The results from the present study revealed that in the higher categories of HDL-C, the rates of current smoking and alcohol consumption and the levels of blood pressure and TC were significantly higher than those in the lower categories. This might be one of the reasons for the higher incidence of CVEs in the higher HDL-C groups [37]. One interesting finding is that a previous study revealed a pervasive pattern in which subjects who had relatively lower cholesterol levels had relatively lower incomes, worse lifestyle factors, and less physical activity [1]. However, in the present study, among rural Chinese individuals, participants with higher HDL-C had a higher rate of lower income (24.3% vs. 11.4%), light physical activity (27.1% vs. 41.5%) and unfavourable lipid profiles than those with lower HDL-C. This might also contribute to the observation of the association between lower or higher HDL-C and CVEs among rural Chinese individuals.

Study strengths and limitations

A strength of the study was that this was the first study to evaluate whether lower or higher HDL-C was correlated with CVEs or mortality among subjects from rural China. The importance of HDL-C evaluation in rural subjects should be further emphasized. More attention should be focused on HDL-C levels during risk management to prevent CVEs and mortality.
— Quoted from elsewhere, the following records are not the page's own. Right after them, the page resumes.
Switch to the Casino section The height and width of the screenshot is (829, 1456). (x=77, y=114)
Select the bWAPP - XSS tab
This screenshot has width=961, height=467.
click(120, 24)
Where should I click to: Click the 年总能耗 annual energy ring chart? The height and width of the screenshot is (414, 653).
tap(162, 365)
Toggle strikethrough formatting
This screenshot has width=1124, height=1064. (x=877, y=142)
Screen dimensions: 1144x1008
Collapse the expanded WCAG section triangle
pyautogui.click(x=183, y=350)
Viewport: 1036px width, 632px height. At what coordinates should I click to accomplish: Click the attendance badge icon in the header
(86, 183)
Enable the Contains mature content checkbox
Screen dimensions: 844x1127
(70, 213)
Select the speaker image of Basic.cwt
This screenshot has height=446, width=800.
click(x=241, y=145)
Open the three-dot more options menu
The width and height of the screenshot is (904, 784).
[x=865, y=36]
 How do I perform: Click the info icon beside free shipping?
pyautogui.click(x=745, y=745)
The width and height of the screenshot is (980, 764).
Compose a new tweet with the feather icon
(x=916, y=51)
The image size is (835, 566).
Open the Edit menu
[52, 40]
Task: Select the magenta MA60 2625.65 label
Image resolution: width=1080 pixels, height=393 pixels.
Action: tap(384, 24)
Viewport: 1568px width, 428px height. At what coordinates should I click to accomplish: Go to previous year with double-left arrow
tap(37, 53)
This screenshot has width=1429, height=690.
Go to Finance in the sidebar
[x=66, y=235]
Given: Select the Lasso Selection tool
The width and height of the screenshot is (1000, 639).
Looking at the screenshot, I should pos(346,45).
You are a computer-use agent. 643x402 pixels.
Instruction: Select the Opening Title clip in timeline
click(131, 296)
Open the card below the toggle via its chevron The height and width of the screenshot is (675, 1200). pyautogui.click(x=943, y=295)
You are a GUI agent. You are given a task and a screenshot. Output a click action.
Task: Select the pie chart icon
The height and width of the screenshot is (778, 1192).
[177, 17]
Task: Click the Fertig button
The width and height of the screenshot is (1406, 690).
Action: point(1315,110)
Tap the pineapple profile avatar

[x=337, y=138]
The current work has several limitations that must be considered when interpreting the results. First, the recruited subjects came from one province of Northeast China; therefore, the findings cannot be generalized to all subjects across the country. Second, there was some participant loss of contact during the follow-up, which might cause bias in the relationship between HDL-C and CVEs or CVM. Third, the association between HDL-C and the incidence of CVEs and mortality was based on a single blood test, which might result in bias. Fourth, medication status, such as steroid usage, was not collected in detail in the present study, which might cause high HDL-C levels, which might partially affect the relationship between HDL-C categories and CVEs or CVM. Finally, it is well known that fat quality in the diet is correlated with lipid profiles. Therefore, dietary components might affect the association between HDL-C levels and CVEs or CVM. However, in the present study, there was a lack of dietary information resulting in the inability to explain the increased HDL level and the simultaneous increased risk of CVEs.

Conclusion

The present study confirmed that either too low or too high HDL-C is associated with the incidence of CVEs among the rural Chinese population. In addition, for CVM, only the very low HDL level was related to a higher risk of CVM. This relationship became nonsignificant once subjects with CVD at baseline were excluded. One famous Chinese sentence is “going beyond is just as wrong as not going far enough”. Perhaps keeping HDL-C at a moderate level is the best option for the CV health.